O desaparecimento de Deus
«Devemos ao bem-estar opulento e ao orgulho da técnica se a fé em Deus vai desaparecendo. Multiplicámos o ruído e enchemos tudo de nós mesmos. Depois disso, admiramo-nos se o Senhor não se manifesta?»
Talvez algumas vezes a tentação tenha atravessado também o coração dos crentes: eles erguem o olhar para o céu, muitas vezes a poluição redu-lo a um manto cinzento, privado de luz e de estrelas, apenas capaz de te fazer suspeitar do vórtice de satélites militares, prontos a espiar-te. O olho de Deus já não está lá.
Já não se é capaz de dizer com o profeta Isaías: “O Senhor senta-se sobre a cúpula do mundo, de onde os habitantes parecem gafanhotos” (40,22). Nem se espera que «o Senhor do céu se incline sobre os homens para ver se existe um sábio, se há alguém que procure Deus» (Salmo 14,2).

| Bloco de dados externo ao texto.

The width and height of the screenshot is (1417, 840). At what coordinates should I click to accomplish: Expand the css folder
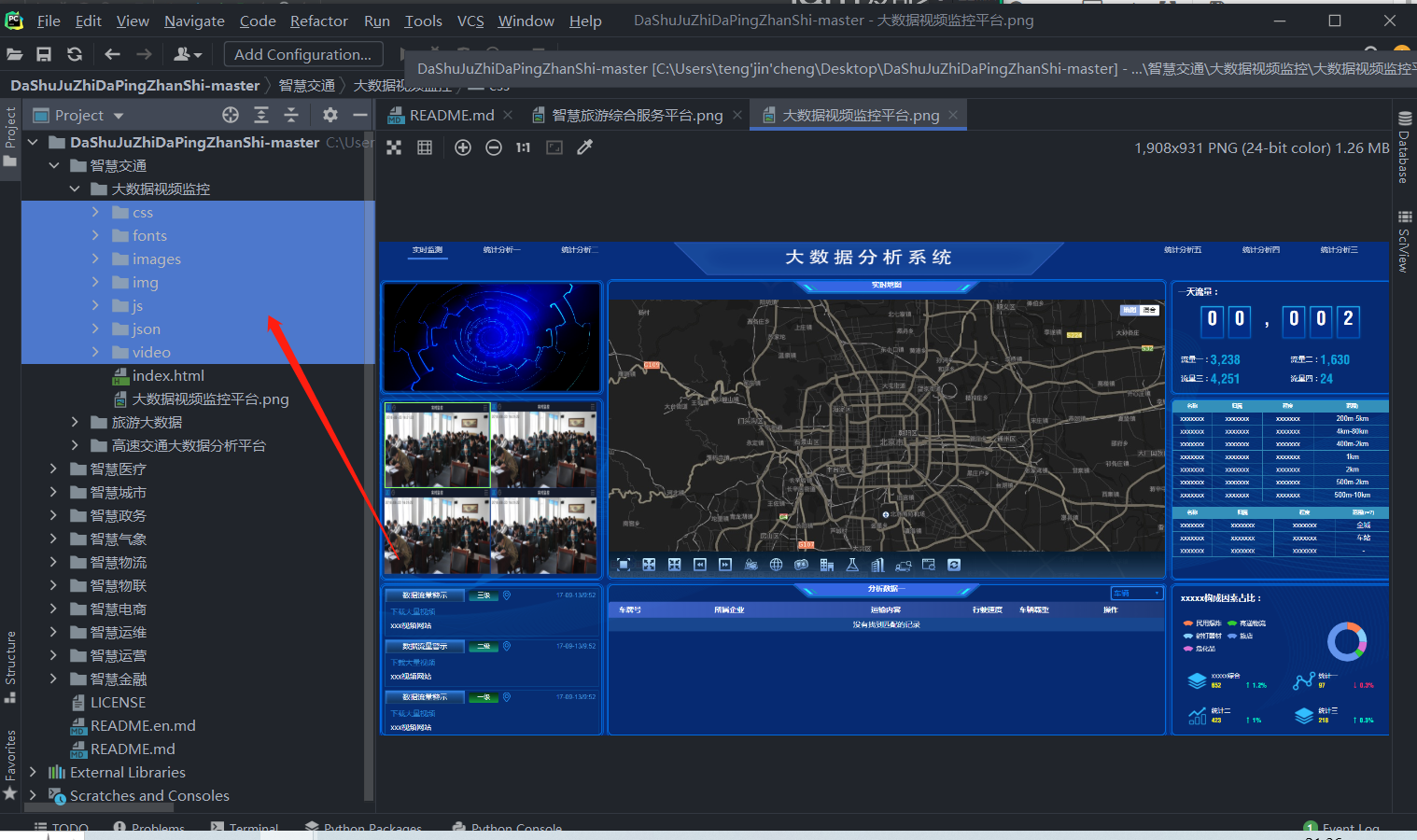(95, 213)
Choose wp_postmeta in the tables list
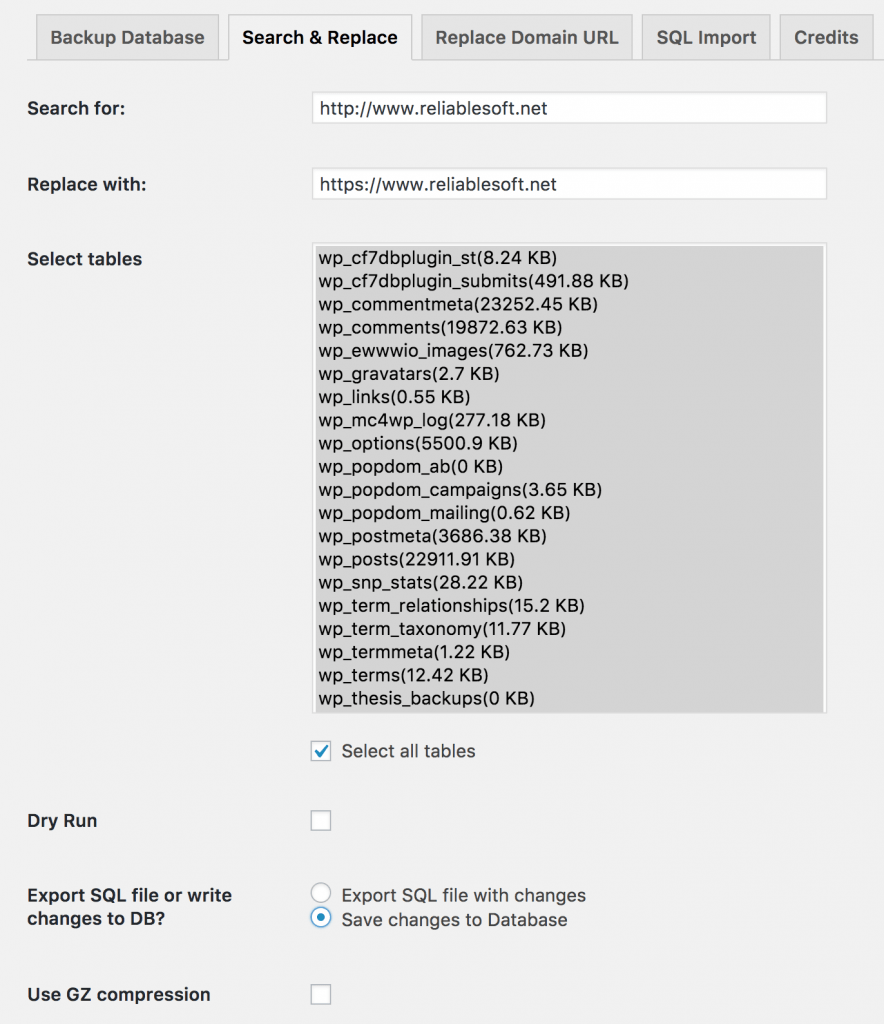 click(x=432, y=536)
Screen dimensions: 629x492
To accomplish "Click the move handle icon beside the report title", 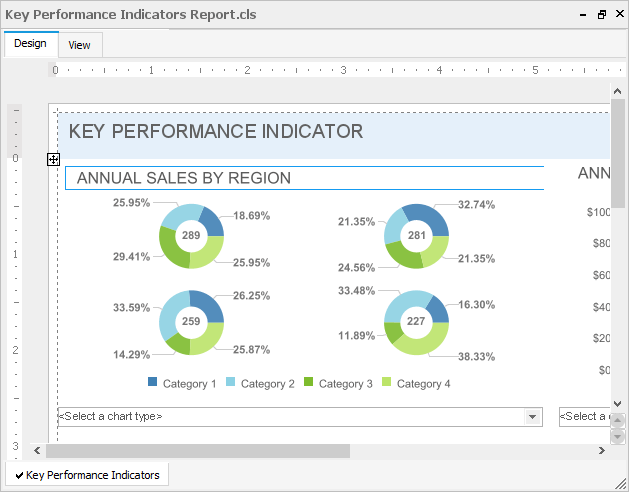I will tap(53, 159).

Fica-se então convencido de que estamos sozinhos, sem testemunhas, e por isso autorizados a fazer aquilo que se quer, sem hesitações e sem temor de Deus. As palavras de Andrei Sinjavski (1925-1997), escritor do dissenso russo, emigrante em França, acertam no alvo.
Ele fala de um bem-estar opulento, uma técnica cada vez mais incontrolável na sua presumida omnipotência, um ruído ensurdecedor que impede toda a interioridade, um acumular de coisas que procura adormecer os frémitos da consciência.
Desta maneira, como podemos pretender ouvir os passos de um Deus que percorre os nossos caminhos sem campanhas publicitárias, porque a sua voz fala aos corações?
Os antigos latinos diziam que os deuses têm os pés envolvidos em lã, e portanto silenciosos. É por isso que Deus nos parece ausente, quando na verdade está junto de nós, invisível só porque nós olhamos para outra coisa, mudo só porque estamos com os auscultadores do ruído exterior.